Therefore Section 30, sub-section (1)(a) is not attracted to
the case. Since the proceedings for acquisition commenced
before 30th April 1982 Section 30, sub-section (1)(b) is
also not applicable to the case. The case is therefore
really gone by both ways. The claimant is therefore not
entitled to additional amount provided under Section 23(IA).
[346E-F]
The purpose of incorporating Transitional Provisions in
any Act or amendment is to clarify as to when and how the
operative parts of the enactments are to take effect. The
transitional provisions generally are intended to take care
of the events during the period of transition. [343A]
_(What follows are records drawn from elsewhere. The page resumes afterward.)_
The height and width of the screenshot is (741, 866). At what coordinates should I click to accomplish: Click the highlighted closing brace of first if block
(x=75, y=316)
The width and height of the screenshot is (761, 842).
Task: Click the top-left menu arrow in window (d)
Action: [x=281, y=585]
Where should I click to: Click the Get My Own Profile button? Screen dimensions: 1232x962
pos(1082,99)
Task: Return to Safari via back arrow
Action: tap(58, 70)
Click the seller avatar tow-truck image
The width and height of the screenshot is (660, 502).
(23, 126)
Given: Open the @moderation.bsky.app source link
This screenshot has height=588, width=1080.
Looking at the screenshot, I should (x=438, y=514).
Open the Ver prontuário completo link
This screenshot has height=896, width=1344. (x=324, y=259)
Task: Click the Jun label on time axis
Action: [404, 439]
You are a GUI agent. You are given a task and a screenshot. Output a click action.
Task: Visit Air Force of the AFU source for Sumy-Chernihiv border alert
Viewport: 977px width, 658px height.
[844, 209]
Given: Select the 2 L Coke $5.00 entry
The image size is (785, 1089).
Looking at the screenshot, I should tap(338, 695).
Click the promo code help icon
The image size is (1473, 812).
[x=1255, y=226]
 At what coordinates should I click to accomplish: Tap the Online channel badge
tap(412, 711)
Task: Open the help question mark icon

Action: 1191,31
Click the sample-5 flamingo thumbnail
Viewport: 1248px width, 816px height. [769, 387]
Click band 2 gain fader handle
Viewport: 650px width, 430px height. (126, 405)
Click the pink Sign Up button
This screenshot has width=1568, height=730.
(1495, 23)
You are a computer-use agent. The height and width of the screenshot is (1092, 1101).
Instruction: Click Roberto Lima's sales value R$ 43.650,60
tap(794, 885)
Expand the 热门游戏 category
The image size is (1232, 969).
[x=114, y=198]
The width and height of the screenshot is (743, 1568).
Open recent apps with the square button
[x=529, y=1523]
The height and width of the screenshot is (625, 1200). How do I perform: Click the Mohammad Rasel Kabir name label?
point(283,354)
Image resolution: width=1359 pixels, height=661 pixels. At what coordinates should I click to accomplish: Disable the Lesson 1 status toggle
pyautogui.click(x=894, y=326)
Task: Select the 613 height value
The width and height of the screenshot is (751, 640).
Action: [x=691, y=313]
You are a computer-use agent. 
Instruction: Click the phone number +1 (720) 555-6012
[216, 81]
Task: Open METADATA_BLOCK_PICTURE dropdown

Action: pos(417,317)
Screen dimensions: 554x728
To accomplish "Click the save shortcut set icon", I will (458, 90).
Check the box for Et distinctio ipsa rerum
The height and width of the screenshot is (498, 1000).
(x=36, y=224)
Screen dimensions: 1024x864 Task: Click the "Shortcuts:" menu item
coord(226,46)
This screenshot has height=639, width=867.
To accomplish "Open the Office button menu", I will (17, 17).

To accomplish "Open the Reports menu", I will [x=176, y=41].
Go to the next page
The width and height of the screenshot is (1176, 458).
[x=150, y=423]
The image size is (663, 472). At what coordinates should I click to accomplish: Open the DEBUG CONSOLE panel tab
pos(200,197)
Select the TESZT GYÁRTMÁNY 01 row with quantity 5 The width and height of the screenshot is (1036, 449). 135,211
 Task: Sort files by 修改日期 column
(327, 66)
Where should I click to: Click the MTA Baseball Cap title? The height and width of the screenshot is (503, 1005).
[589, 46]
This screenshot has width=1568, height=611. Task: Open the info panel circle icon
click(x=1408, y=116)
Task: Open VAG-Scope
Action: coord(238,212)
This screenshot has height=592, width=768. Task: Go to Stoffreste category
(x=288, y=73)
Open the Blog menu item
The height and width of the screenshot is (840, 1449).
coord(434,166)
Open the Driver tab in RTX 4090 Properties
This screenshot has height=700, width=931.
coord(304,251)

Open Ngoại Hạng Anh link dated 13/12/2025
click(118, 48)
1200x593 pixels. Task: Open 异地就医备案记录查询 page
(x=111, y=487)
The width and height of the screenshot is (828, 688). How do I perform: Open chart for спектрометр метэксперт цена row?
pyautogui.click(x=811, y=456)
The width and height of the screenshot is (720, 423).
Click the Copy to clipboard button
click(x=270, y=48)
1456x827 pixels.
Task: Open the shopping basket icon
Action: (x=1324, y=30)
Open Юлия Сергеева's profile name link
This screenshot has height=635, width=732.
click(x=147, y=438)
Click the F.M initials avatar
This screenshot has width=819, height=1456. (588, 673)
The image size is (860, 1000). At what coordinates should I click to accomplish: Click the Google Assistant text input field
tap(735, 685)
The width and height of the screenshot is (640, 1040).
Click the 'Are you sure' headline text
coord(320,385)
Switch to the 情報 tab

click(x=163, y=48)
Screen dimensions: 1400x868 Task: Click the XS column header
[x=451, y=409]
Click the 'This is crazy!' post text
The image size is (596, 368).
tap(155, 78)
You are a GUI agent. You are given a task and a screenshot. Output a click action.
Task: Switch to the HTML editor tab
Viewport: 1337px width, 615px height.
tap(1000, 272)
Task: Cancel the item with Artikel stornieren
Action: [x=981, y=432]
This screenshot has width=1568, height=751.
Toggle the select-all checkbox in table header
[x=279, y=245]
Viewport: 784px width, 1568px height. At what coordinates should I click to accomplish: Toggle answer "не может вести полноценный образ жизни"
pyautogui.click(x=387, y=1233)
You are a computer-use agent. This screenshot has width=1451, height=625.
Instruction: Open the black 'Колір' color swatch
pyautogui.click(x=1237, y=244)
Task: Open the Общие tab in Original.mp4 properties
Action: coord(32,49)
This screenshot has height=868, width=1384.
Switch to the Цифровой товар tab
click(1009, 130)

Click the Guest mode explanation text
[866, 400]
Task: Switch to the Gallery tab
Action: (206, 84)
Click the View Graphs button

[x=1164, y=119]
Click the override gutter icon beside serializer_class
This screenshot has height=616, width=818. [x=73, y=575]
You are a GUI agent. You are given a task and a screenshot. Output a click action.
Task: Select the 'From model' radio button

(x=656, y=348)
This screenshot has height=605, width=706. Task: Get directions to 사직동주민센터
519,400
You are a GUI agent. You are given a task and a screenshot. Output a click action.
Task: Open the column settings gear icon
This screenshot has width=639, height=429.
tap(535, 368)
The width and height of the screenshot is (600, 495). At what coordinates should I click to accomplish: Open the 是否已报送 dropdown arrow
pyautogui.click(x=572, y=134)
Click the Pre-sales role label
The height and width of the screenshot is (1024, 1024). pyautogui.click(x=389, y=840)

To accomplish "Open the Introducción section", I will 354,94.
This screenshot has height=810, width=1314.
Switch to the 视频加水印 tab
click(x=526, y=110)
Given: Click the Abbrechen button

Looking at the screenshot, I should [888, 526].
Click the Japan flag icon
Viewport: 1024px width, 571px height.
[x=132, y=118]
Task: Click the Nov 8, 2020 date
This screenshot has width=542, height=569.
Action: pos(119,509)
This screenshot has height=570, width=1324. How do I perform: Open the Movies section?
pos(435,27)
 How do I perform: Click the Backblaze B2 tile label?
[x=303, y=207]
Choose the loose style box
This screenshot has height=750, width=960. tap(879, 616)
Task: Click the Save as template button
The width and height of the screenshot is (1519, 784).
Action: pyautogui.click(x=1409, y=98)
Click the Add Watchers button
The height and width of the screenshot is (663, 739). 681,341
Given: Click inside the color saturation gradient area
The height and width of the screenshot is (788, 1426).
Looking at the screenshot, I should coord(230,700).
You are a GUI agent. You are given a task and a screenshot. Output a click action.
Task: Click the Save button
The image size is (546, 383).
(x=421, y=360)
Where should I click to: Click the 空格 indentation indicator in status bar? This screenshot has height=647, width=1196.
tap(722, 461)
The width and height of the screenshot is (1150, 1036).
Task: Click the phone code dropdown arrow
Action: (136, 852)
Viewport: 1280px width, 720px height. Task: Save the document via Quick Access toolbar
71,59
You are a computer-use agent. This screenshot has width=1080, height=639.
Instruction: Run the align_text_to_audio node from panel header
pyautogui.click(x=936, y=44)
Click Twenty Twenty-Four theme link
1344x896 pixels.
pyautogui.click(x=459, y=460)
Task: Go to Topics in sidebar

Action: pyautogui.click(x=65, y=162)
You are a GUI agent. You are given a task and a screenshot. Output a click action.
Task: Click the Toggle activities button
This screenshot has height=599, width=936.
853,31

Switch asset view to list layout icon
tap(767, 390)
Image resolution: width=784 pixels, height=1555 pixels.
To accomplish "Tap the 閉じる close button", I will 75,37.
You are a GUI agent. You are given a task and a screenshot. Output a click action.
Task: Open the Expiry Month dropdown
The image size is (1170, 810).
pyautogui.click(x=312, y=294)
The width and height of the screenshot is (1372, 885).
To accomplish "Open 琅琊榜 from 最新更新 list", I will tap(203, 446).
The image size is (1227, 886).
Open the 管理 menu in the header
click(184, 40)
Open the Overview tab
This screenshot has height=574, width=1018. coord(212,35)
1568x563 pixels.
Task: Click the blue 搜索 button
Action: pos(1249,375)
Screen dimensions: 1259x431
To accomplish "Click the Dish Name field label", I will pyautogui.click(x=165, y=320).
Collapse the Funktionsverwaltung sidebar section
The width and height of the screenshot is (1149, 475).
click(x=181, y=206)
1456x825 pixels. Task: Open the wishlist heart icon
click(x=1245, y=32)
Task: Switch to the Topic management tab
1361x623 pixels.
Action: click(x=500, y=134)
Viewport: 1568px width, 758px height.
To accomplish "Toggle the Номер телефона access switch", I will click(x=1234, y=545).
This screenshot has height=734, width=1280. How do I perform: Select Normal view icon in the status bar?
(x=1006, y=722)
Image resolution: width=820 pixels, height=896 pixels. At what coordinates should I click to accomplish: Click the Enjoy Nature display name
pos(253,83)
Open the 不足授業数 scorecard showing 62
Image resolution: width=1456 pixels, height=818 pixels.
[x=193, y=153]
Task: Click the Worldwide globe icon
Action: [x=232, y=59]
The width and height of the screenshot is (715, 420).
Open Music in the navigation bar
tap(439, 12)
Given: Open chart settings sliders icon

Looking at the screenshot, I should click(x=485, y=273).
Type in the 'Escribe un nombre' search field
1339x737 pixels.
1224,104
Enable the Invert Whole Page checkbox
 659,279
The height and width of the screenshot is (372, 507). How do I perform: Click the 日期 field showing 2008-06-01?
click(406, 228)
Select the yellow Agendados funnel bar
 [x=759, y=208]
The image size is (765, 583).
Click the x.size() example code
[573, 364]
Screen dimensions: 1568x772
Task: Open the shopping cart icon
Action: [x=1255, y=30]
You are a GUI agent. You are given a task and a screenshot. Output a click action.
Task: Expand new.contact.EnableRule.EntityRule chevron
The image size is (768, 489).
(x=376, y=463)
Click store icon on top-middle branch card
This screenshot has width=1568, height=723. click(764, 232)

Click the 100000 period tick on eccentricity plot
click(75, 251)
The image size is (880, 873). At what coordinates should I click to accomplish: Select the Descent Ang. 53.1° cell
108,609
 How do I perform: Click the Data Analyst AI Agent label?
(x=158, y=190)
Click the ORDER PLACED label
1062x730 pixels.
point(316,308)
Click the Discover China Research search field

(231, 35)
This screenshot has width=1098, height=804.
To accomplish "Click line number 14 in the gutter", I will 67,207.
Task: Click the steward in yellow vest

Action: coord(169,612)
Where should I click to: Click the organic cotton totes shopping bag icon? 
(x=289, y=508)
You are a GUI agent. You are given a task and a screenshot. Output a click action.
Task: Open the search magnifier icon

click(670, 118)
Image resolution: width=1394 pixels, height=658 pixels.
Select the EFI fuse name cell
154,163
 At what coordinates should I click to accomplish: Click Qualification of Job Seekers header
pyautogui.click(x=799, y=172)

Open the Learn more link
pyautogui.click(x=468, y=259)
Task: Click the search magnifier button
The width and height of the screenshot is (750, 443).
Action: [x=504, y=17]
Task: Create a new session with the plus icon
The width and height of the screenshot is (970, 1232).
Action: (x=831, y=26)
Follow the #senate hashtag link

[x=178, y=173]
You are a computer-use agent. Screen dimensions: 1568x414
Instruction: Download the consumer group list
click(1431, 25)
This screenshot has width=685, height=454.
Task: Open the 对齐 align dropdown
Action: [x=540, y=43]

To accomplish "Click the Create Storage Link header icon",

Kamalajammaniavaru v. Special Land Acquisition Offi-
cer, [1985] 1 SCC 582; Bhag Singh v. Union Territory of
Chandigarh, [1985] 3 SCC 737; State of Punjab v. Mohinder
Singh, [1986] 1 SCC 365; Union of India v. Raghubir Singh,
[1989] 2 SCC 754; Towne v. Eisher, 245, U.S. 418,425, 1918;
Lenigh Valley Coal Co. v. Yensavage, 218 F.R. 547 at 553;
Mahadeolal Kanodia v. The Administrator General of West
Bengal, [1960] 3 SCR 578, referred to.
338
Special Land Acauisition Officer, Dandeli v. Soma Gopal
Gowda, AIR 1986 Karnataka 179 at 183 (FB); Jaiwant Laxman P.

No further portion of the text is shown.